- Born: 25 July 1922 Karad in Satara district of Maharashtra
- Died: 17 September 2002 (aged 80) Pune, Maharashra, India
- Known for: Marathi Poetry

= Vasant Bapat =

Marathi poet

Vishwanath Vaman Bapat, also known as Vasant Bapat (Devanagari: वसंत बापट; July 25, 1922 – September 17, 2002), was a Marathi poet from Maharashtra, India.

He was born on July 25, 1922, in Karad in Satara district of Maharashtra.

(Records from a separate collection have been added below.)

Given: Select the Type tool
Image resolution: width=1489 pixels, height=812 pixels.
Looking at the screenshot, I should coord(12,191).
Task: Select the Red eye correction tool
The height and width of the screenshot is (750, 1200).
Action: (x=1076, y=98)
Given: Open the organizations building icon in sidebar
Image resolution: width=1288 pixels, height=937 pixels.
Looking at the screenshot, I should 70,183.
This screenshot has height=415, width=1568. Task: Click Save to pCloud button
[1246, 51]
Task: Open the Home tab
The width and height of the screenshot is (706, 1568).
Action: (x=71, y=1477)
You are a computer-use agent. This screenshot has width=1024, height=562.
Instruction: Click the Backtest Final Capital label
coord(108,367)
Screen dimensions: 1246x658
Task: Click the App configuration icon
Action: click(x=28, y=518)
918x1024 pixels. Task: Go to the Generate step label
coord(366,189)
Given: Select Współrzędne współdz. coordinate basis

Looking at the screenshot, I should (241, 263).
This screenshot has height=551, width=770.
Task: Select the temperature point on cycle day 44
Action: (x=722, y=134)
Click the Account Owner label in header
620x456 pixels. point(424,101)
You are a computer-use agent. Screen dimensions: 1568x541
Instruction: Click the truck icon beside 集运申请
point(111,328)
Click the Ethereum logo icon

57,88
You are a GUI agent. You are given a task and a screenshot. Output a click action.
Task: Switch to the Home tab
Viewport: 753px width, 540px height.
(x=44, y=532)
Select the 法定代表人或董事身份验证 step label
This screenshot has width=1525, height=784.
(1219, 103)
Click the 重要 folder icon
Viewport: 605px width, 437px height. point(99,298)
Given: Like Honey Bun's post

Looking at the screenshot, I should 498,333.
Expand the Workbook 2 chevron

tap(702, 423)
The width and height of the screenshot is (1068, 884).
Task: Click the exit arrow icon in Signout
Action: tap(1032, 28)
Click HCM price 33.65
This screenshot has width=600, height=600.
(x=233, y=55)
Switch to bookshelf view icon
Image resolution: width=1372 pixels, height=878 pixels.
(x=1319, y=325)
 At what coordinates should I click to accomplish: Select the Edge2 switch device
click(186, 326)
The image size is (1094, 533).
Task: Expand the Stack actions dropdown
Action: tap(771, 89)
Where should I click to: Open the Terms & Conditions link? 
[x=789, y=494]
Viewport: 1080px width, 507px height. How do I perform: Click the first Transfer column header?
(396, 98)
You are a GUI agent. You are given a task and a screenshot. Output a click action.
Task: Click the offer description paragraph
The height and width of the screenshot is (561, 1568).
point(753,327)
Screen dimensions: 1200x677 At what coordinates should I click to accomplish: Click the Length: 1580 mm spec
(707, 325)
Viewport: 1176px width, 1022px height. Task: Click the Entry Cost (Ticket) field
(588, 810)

==Education and teaching career==
Bapat received a master's degree in Marathi and Sanskrit literature from Sir Parshurambhau College in Pune in 1948. He then taught Sanskrit and Marathi until 1976, first, National College and then Ramnarain Ruia College, both in Mumbai. During 1974-1982, he served as the Rabindranath Tagore Chair at Mumbai University.

==Career==
Bapat was a part of freedom struggle and participated in the Quit India Movement of 1942. He was incarcerated in jail from August 1943 to January 1945. Bapat completed his education after his release and began his career as a Professor of Sanskrit and Marathi. He also served as professor of Gurudev Tagore comparative literature at the Bombay University from 1974 to 1982. Bapat was also the editor of a socialist magazine Sadhana from 1983 to 1988. Bapat wrote some literature for children, including a play, Bal Govind.

He has penned 30 poetry books, including immensely popular Bijlee, Sethu, Akravi Disha, Sakina and Manasi. The trio of poets Bapat, Vinda Karandikar and Mangesh Padgaonkar provided for many years public recitals of their poetry in different towns in Maharashtra. Along with Vinda Karandikar and Padgaonkar, Bapat travelled across Maharashtra in the 1960s and 1970s reciting poetry. He was also a member of a Marathi literary group, “Murgi club”, loosely fashioned after the Algonquin Round Table. In addition to Bapat, it included Vinda Karandikar, Mangesh Padgaonkar, Gangadhar Gadgil, Sadanand Rege and Shri Pu Bhagwat. They met every month for several years to eat together, engaging each other in wordplay and literary jokes.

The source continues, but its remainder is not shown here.